Work to be completed. Pick out each line in the rows below that contains the word "Open", and copy those lines. Only matches with the same capitalization count.

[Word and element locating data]
==============================

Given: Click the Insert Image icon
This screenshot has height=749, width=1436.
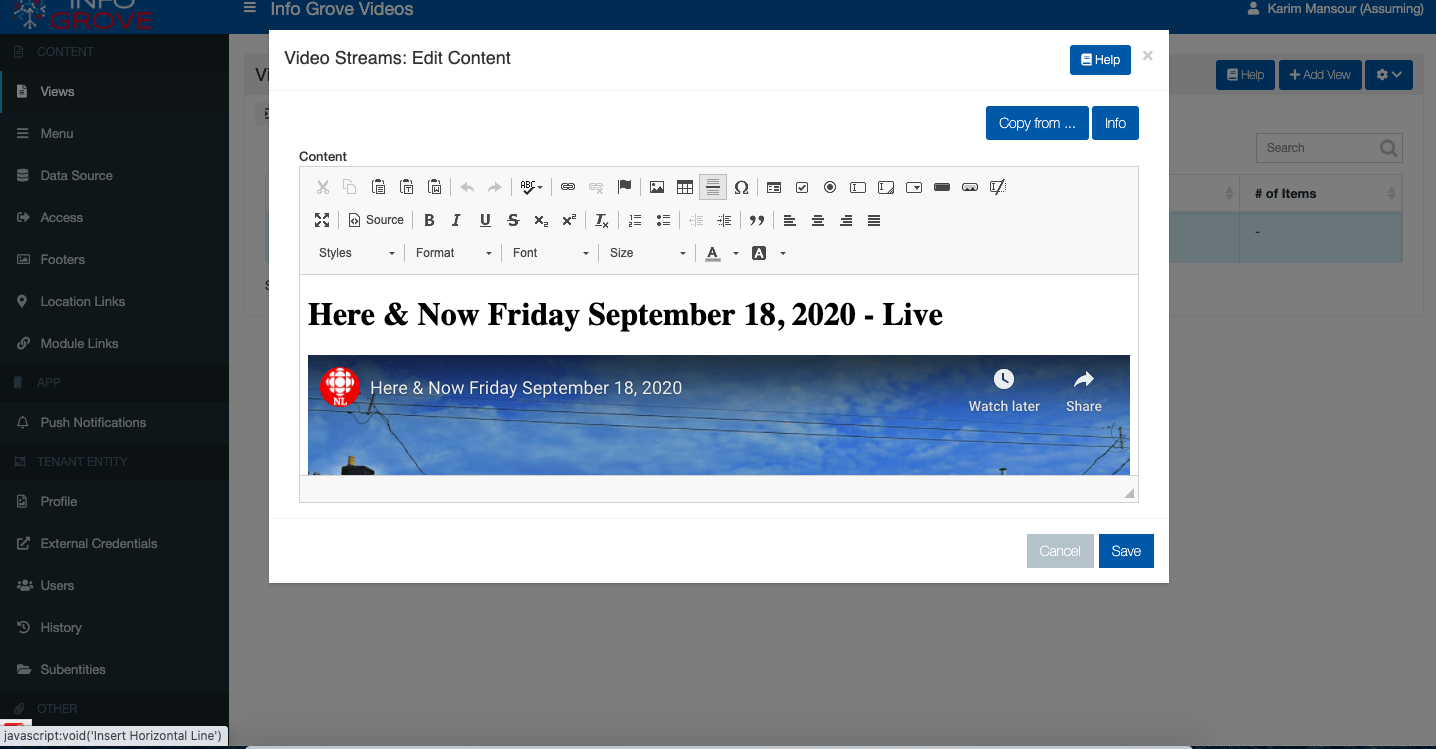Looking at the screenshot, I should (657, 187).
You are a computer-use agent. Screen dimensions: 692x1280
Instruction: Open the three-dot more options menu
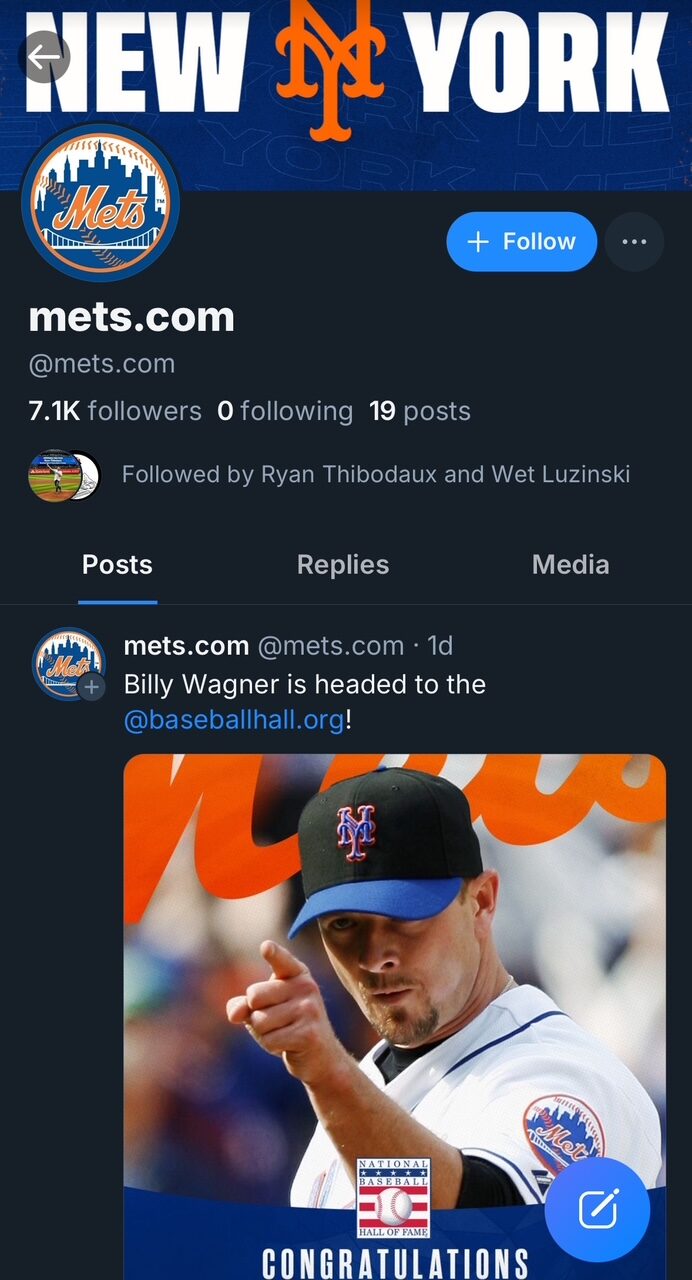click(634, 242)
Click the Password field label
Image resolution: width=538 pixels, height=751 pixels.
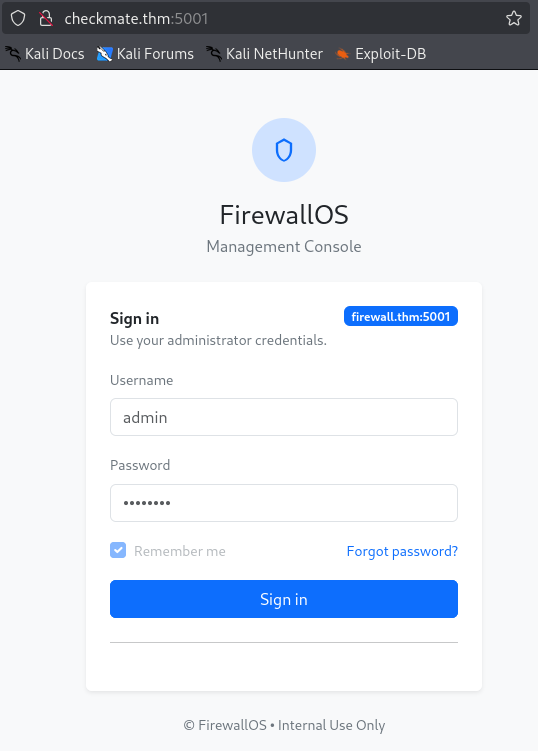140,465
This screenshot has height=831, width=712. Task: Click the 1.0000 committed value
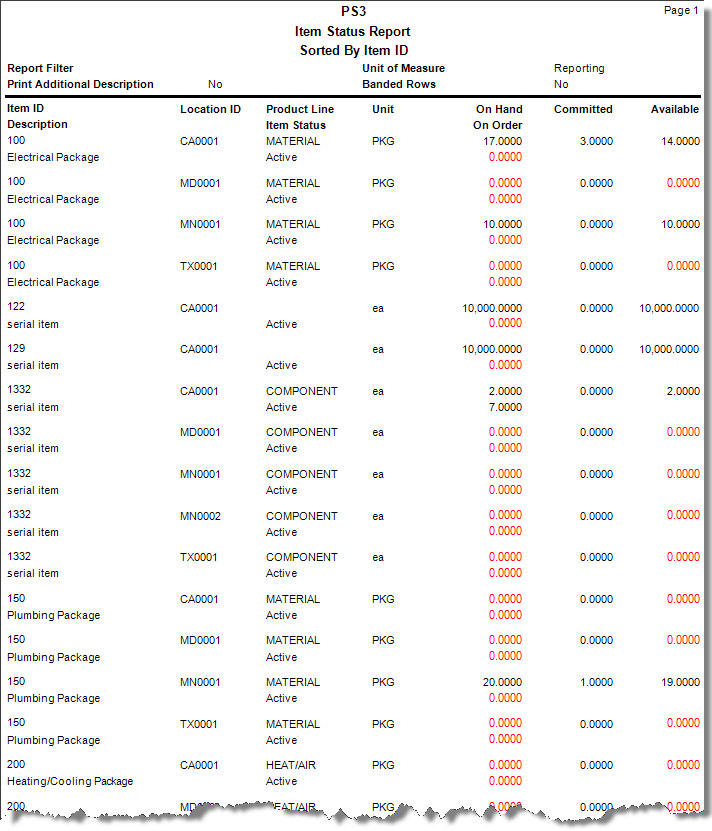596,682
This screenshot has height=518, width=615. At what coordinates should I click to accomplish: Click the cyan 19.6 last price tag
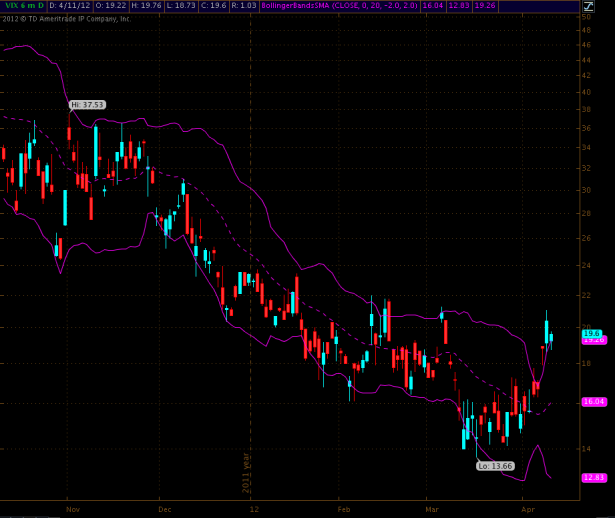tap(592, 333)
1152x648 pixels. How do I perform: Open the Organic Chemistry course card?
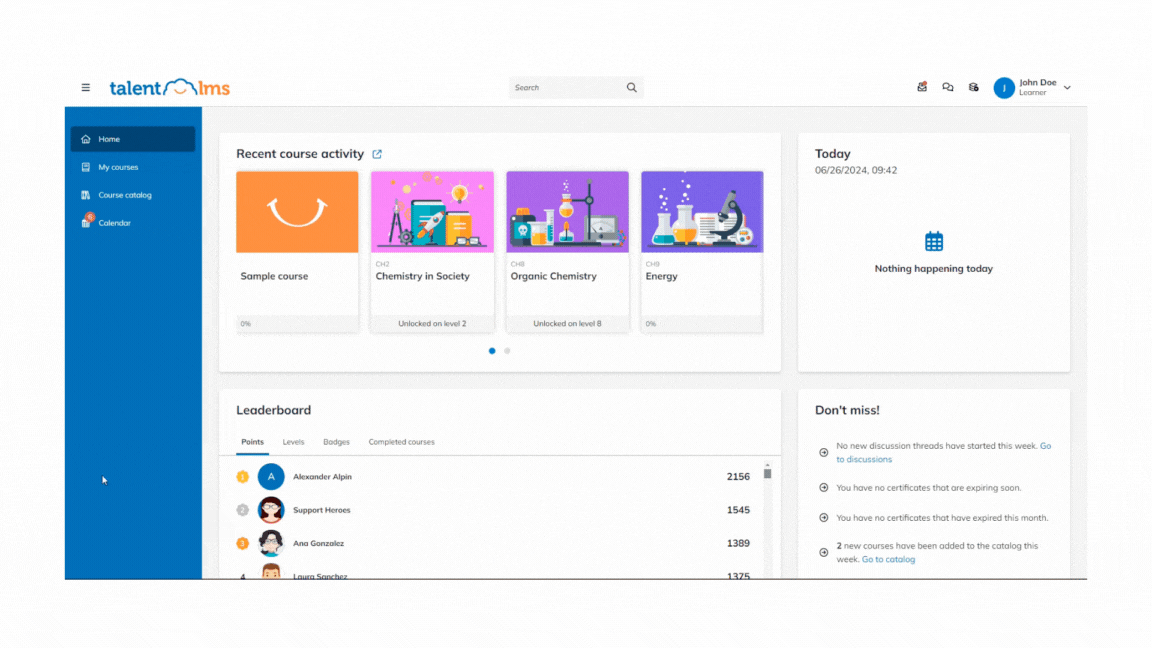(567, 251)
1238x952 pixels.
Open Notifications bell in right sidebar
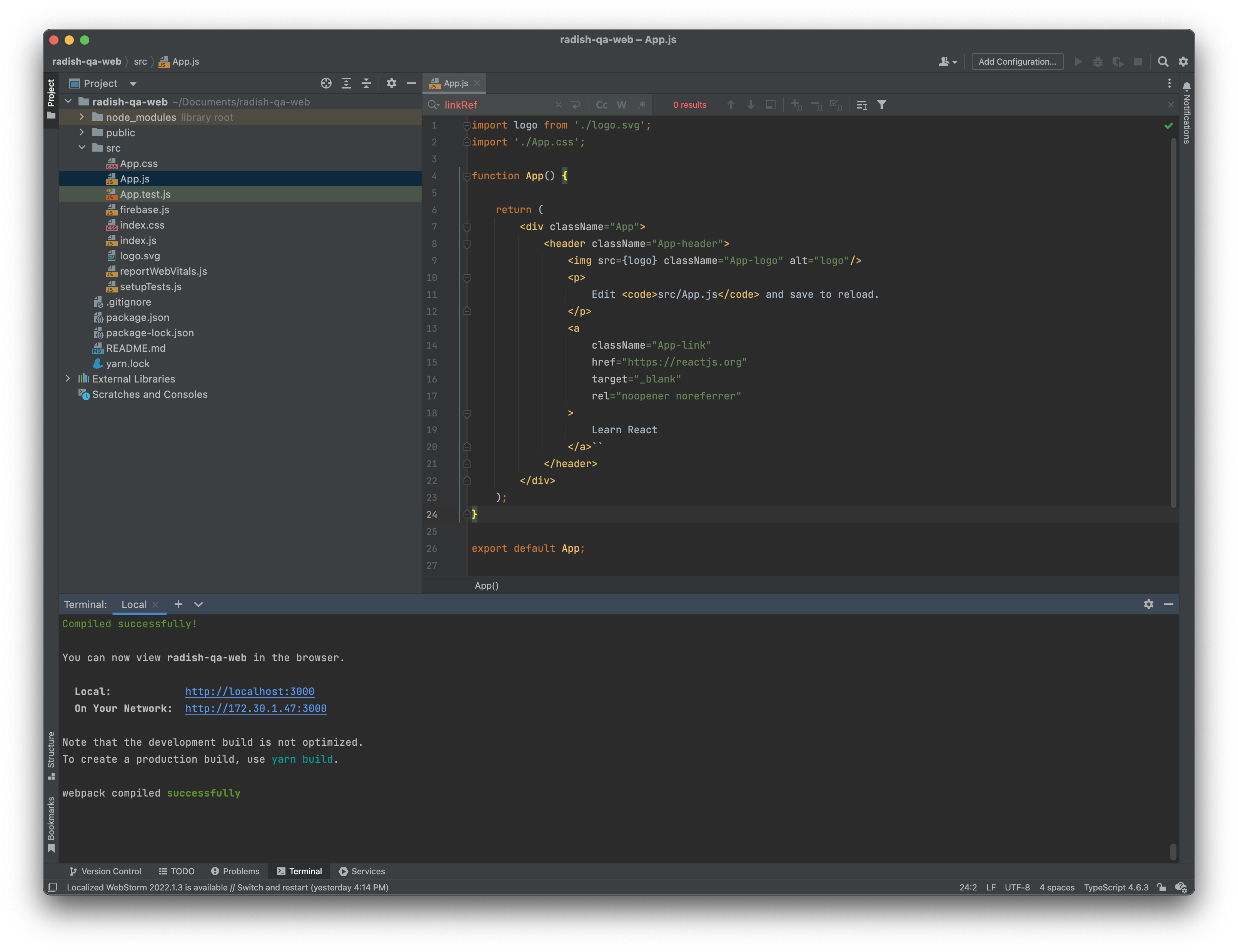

==============================

Completed task.
Instruction: Open the three-dot more options menu
1152x648 pixels. How do I perform: Open the Organic Chemistry course card?
Open Notifications bell in right sidebar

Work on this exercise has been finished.